_Text section_.
[Start of Attachment]

Lovastatin improves impaired LTP-like plasticity in patients with Neurofibromatosis Type 1

Neurofibromatosis Type 1 (NF1) is one of the most common genetic disorders that causes learning disabilities. In NF1 loss of function mutations of neurofibromin causes RAS-pathway hyperactivity, leading to deficits in long-term potentiation (LTP), a basic mechanism of learning and memory in the mouse model. Recently, it was shown that inhibition of HMG-CoA reductase by Lovastatin reduces RAS-pathway hyperactivity and improves LTP in NF1 mice. The presented study shows that humans with NF1 have impaired LTP-like plasticity and that this impairment can be rescued by Lovastatin.

[End of Attachment]

_Record excerpts_.

[Start of Attachment]

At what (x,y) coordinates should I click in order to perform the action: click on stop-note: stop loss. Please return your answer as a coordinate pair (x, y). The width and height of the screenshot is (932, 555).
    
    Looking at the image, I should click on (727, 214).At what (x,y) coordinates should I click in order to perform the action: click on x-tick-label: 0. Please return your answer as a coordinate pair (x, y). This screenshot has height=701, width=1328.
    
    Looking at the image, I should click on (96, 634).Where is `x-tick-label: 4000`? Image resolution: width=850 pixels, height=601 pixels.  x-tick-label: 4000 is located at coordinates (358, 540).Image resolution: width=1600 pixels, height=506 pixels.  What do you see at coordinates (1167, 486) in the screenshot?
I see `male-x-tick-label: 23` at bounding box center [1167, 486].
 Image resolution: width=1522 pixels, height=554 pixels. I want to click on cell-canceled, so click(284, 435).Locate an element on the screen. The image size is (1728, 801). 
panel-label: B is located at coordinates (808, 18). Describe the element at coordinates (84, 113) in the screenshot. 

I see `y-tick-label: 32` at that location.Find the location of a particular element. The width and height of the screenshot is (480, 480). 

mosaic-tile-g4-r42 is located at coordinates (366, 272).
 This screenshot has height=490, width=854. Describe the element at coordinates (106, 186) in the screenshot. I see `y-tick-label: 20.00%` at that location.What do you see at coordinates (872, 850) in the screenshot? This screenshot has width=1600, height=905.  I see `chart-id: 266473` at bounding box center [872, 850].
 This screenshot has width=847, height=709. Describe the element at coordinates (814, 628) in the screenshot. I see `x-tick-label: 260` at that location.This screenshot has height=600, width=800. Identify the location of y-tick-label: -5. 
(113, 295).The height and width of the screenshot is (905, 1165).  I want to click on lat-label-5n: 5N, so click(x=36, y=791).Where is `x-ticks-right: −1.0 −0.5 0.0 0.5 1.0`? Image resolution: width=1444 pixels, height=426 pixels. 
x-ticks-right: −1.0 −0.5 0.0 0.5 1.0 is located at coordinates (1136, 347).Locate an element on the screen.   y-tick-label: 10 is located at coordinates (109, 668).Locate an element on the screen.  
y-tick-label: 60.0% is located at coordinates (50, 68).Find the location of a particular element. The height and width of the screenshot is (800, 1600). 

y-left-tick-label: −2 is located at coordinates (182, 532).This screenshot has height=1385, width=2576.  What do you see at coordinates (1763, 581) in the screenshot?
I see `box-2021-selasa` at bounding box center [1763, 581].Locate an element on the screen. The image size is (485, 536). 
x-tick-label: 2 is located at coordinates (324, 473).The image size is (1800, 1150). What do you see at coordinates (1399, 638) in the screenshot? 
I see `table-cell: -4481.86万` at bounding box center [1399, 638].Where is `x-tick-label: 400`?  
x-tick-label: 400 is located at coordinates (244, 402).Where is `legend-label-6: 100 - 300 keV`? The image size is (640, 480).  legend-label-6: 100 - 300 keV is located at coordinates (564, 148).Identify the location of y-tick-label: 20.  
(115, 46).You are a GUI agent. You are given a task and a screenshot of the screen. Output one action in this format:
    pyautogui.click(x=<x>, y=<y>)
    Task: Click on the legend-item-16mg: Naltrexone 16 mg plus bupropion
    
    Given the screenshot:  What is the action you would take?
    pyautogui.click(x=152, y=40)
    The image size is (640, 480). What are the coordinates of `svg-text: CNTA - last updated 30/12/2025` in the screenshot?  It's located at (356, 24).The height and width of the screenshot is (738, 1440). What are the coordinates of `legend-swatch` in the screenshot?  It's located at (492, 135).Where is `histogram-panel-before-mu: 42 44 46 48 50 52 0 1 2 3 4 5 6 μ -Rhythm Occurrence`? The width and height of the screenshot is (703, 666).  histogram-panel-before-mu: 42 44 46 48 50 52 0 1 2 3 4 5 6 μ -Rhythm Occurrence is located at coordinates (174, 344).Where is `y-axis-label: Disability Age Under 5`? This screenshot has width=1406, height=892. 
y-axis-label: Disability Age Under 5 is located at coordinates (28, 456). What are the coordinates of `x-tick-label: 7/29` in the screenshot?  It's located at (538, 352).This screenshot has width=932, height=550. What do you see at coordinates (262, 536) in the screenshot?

[End of Attachment]

_Problem to work on_.
According to the text on Neurofibromatosis Type 1, what causes RAS-pathway hyperactivity in NF1?

_Answer to this exercise_.
Loss of function mutations of neurofibromin.